Sergei Chuzavkov, Associated Press
Ukrainian President Petro Poroshenko, left, and Ukraine's Prime Minister Arseniy Yatsenyuk during a meeting of the National Security and Defence Council of Ukraine in Kiev, Ukraine, Tuesday, Nov. 4, 2014. Ukraine's prime minister said Wednesday that the government will freeze budget subsidies for eastern territories controlled by pro-Russian separatists, a move that could worsen already grievous economic conditions there.

KIEV, Ukraine — Ukraine's prime minister said Wednesday that the government will freeze budget subsidies for eastern territories controlled by pro-Russian separatists, a move that could worsen already grievous economic conditions there.

Arseniy Yatsenyuk said at a government meeting that $2.6 billion in state support will be held back from rebel-held areas in the Donetsk and Luhansk regions.

Aging industrial operations in Ukraine's economically depressed but coal-rich east have for many years relied heavily on state subsidies.

Yatsenyuk said the payment of pensions and government benefits to residents in conflict-stricken parts of the east will resume after they have been surrendered by separatist forces. The government has not been paying pensions in those areas for several months, but has said back-payments will be paid to recipients when the rebels move out.

Ukraine's government has blamed Russia for fomenting the last six months of fighting between government forces and separatist fighters. Moscow denies that it supplies rebel fighters with either manpower or military equipment.

Yatsenyuk said suspending subsidies to the rebel-occupied areas would cut a vital source of funding for rebel forces.

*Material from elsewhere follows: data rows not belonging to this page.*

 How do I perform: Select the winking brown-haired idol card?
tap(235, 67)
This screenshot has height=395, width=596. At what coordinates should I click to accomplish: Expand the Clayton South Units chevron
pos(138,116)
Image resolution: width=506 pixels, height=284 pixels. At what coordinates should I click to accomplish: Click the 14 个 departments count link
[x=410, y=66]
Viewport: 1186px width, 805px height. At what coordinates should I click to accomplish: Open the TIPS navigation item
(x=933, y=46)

"The money we pay into those territories today does not get to the people, but is stolen by Russian bandits, and this would be nothing but directly supporting Russian terrorism," he said.

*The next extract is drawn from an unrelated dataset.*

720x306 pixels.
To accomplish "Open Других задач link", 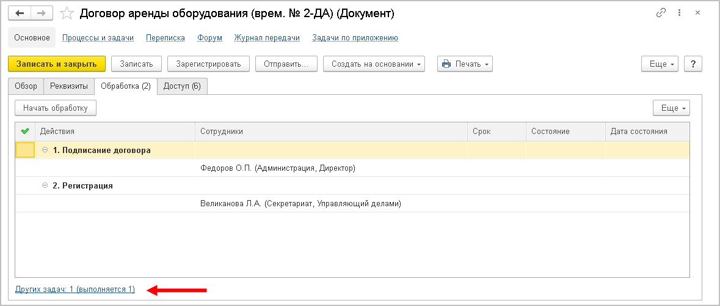I will click(x=75, y=289).
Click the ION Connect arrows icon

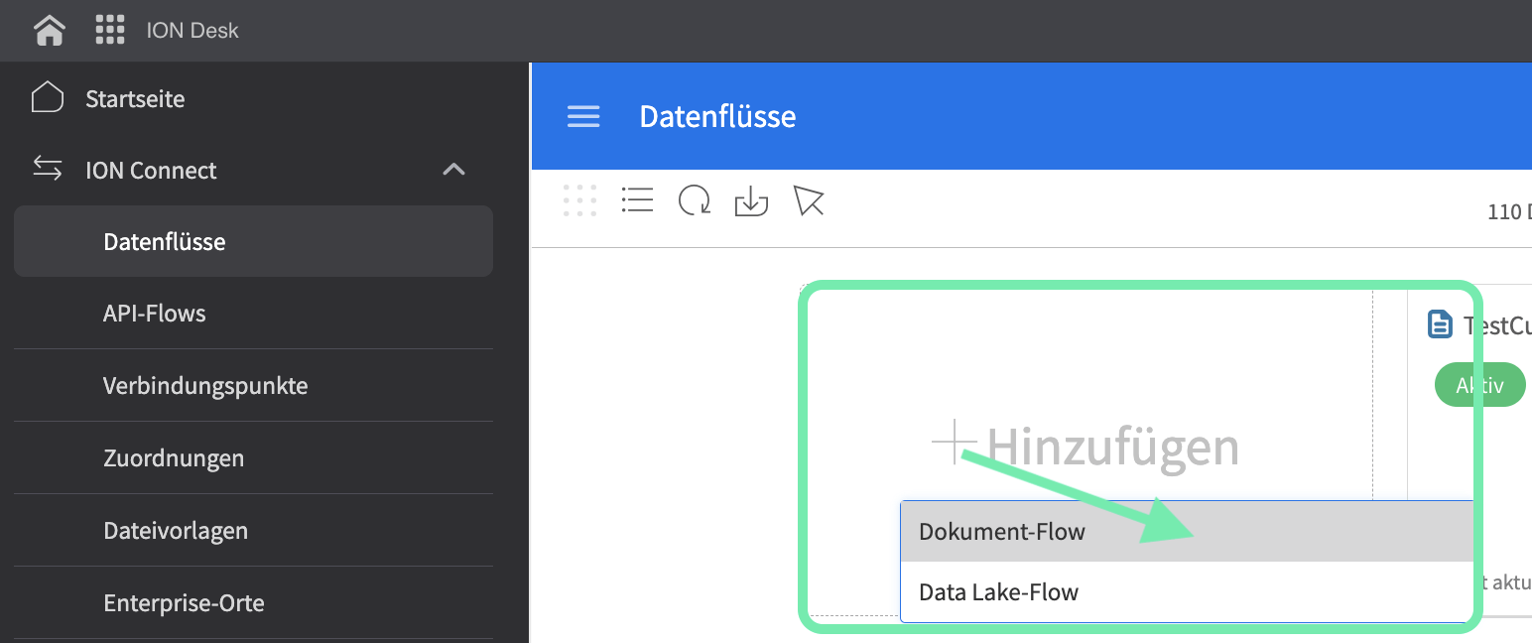point(48,169)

The regions are some of the most economically depressed in Ukraine, and living standards have slipped further since hostilities erupted.

Yatsenyuk said gas and electricity would continue to be supplied to rebel zones.

"Those are our citizens, and the government will not allow these people to freeze as this would lead to a humanitarian catastrophe," he said.

A cease-fire deal was agreed in early September by rebel leaders, and Ukrainian and Russian officials, but fighting has continued all the same. More than 4,000 people have been killed in the region since the conflict began, according to UN estimates.

Interfax-Ukraine news agency quoted deputy Defense Minister Petro Mekhed as saying Wednesday that military intelligence had noted a recent increase in the number of Russian troops in the Donetsk and Luhansk regions.

In apparent response to a feared imminent escalation in hostilities, Ukrainian President Petro Poroshenko said Tuesday that additional troops are being deployed to the east. Poroshenko said the units would defend cities still under government control against possible incursions.